El tema parte de un principio de coincidencias acerca de la necesidad sobre todo de acortar el período electoral, por entenderse que si bien la reforma de 1996 incorporó aspectos positivos como la organización de los partidos en determinados esquemas orgánicos, como es el caso de las convenciones nacionales y departamentales, y la elección de candidato único, así como incorporar el balotaje, las instancias como elecciones internas y la posterior convocatoria a las elecciones departamentales, establecen en los hechos un proceso de campañas y consultas electorales de prácticamente dos años, a la vez producto de una idiosincrasia en que la característica es la longitud de las campañas y el desgaste que ello genera en los dirigentes y la propia ciudadanía.
Es decir que sobre la base de que “hay que hacer algo” se pondrán sobre la mesa puntos para discutir y buscarle la vuelta, seguramente en el marco de una negociación en la que todos deberán conceder algo para posibilitar acuerdos.

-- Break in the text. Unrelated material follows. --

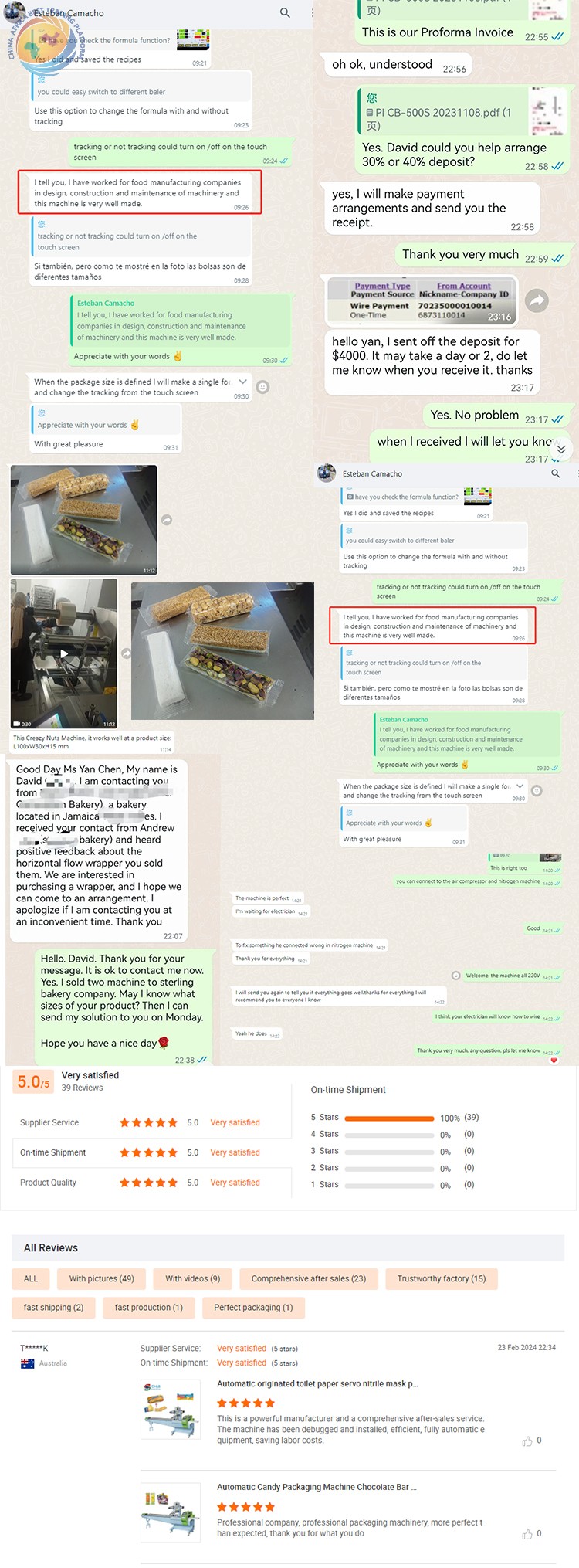579x1568 pixels.
Task: Click the forward arrow next to payment receipt
Action: point(537,300)
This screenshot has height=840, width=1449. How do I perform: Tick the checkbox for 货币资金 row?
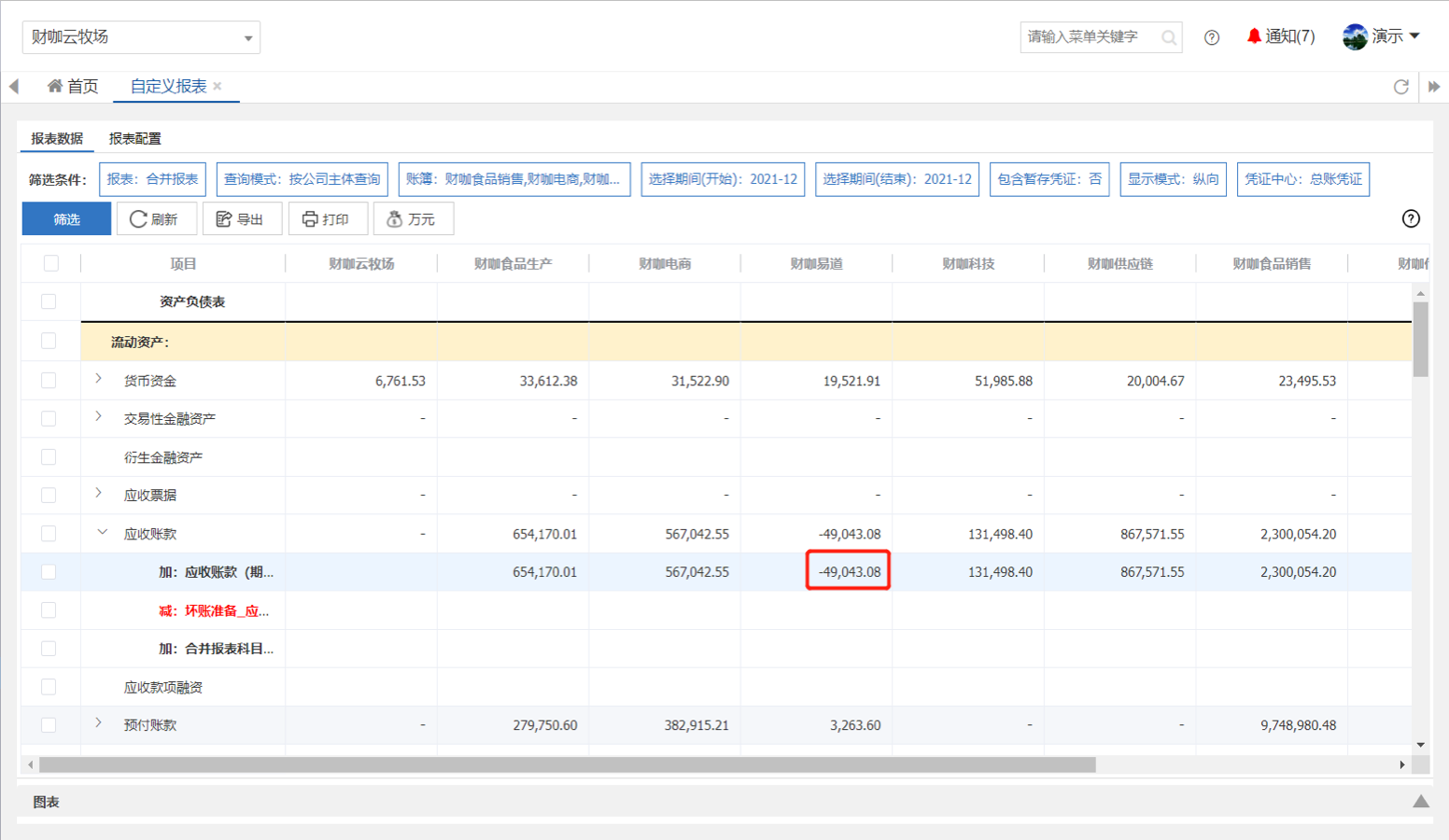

Ahora, no debe olvidarse que estamos ante representantes de partidos políticos cuyos aportes difícilmente puedan sustraerse al subjetivismo de la suerte de sus propias colectividades en lo que refiere a la eventual repercusión de las modificaciones que se puedan introducir, aunque todos sabemos que no hay esquemas de rigurosidad científica en la política, donde no siempre dos más dos suman cuatro, y cuando está latente de por medio la posibilidad de imponderables que den por tierra con los cálculos más cuidadosamente tejidos.
Las recientes elecciones departamentales, por lo pronto, separadas apenas unos siete meses de las nacionales, permitieron establecer que cuando al votante se le da realmente posibilidad de elección, sin “paquetes” atados a tal o cual candidato nacional, es capaz de despojarse de simpatías partidarias y esquemas ideológicos para apostar a propuestas creíbles del candidato que entiende está en condiciones de desarrollar la mejor gestión a favor de su departamento.
Y esta posibilidad no es poca cosa en un país donde el centralismo reina en todas las áreas y con mucho más razón en el sistema político, al punto que hasta 1996 las elecciones departamentales y nacionales simultáneas y la imposibilidad de “cruzar” el voto entre partidos implicaba un “arrastre” por la candidatura nacional que desvirtuó la elección del gobierno departamental en base a la realidad de cada lugar.
Con virtudes y defectos, la reforma vigente ha permitido modificar este corsé y “desenganchar” el resultado departamental de la nacional. Por otra parte, al sumársele ahora las elecciones municipales –alcaldías—volver al sistema anterior en el cual en un solo acto se elegían las autoridades nacionales y departamentales significaría que el elector se vea obligado a decidir sobre centenares de papeletas, casi imposibles de reconocer y recordar, al tiempo que la campaña sería harto confusa entre candidatos al gobierno nacional, departamental y municipal de cada partido. Por todo lo expuesto es de esperar que los caminos que surjan de esta comisión apunten a consolidar estos escenarios diferentes, en beneficio del Interior, en lugar de llegar a componendas y acuerdos que atiendan intereses del centralismo, el que no concibe que pueda hacerse algo lejos de Montevideo sin pasar por el control o el visto bueno de la dirigencia central partidaria.